**Exercise:** For each line below, check for the word "screenshot", then state how many lines contain it, with no other output.

[Stored records]
::::
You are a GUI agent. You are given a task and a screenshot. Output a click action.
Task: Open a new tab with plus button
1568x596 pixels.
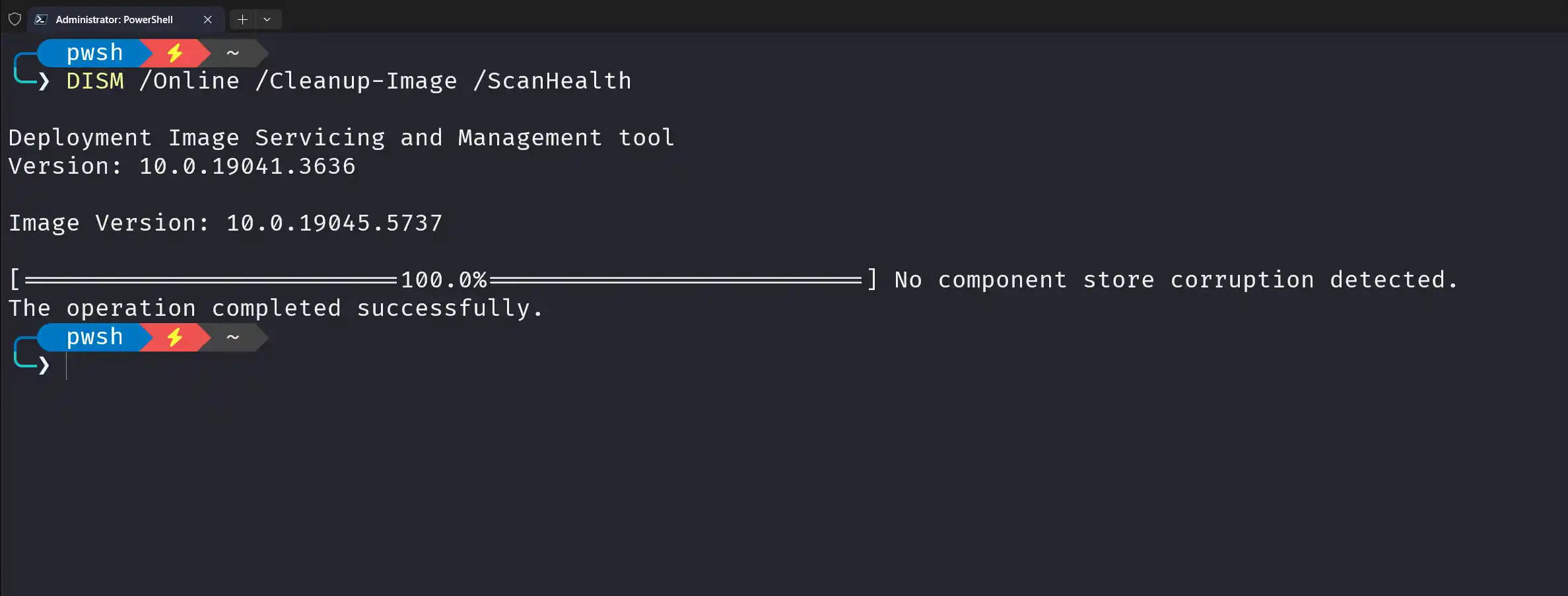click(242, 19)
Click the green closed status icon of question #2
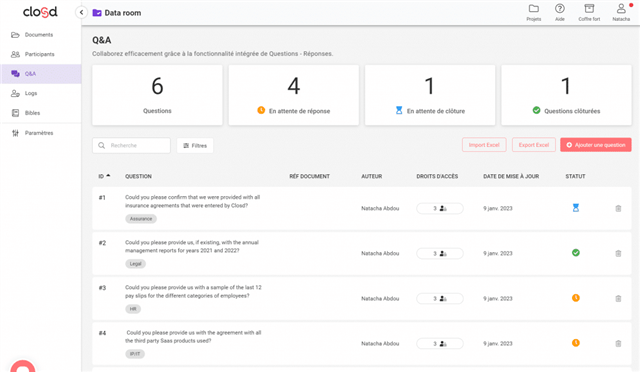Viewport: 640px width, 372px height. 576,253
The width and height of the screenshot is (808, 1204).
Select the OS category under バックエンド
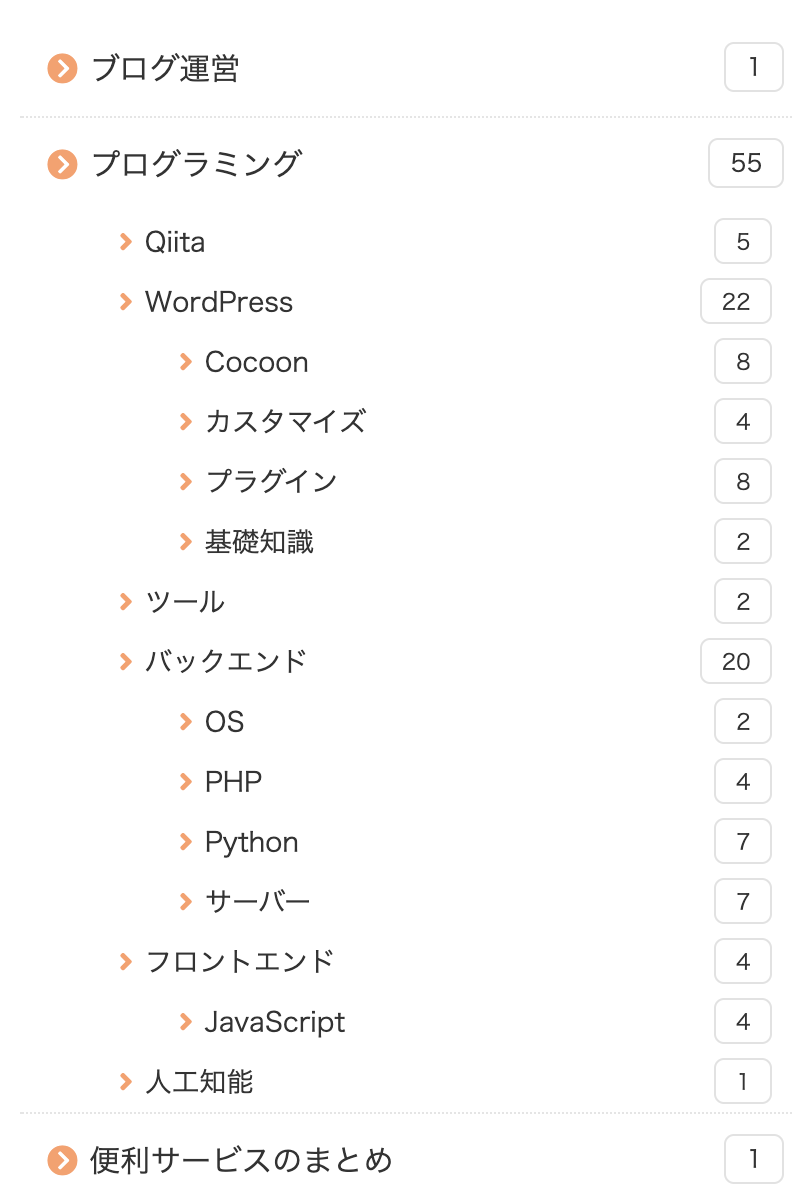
::::
**Task answer:** 2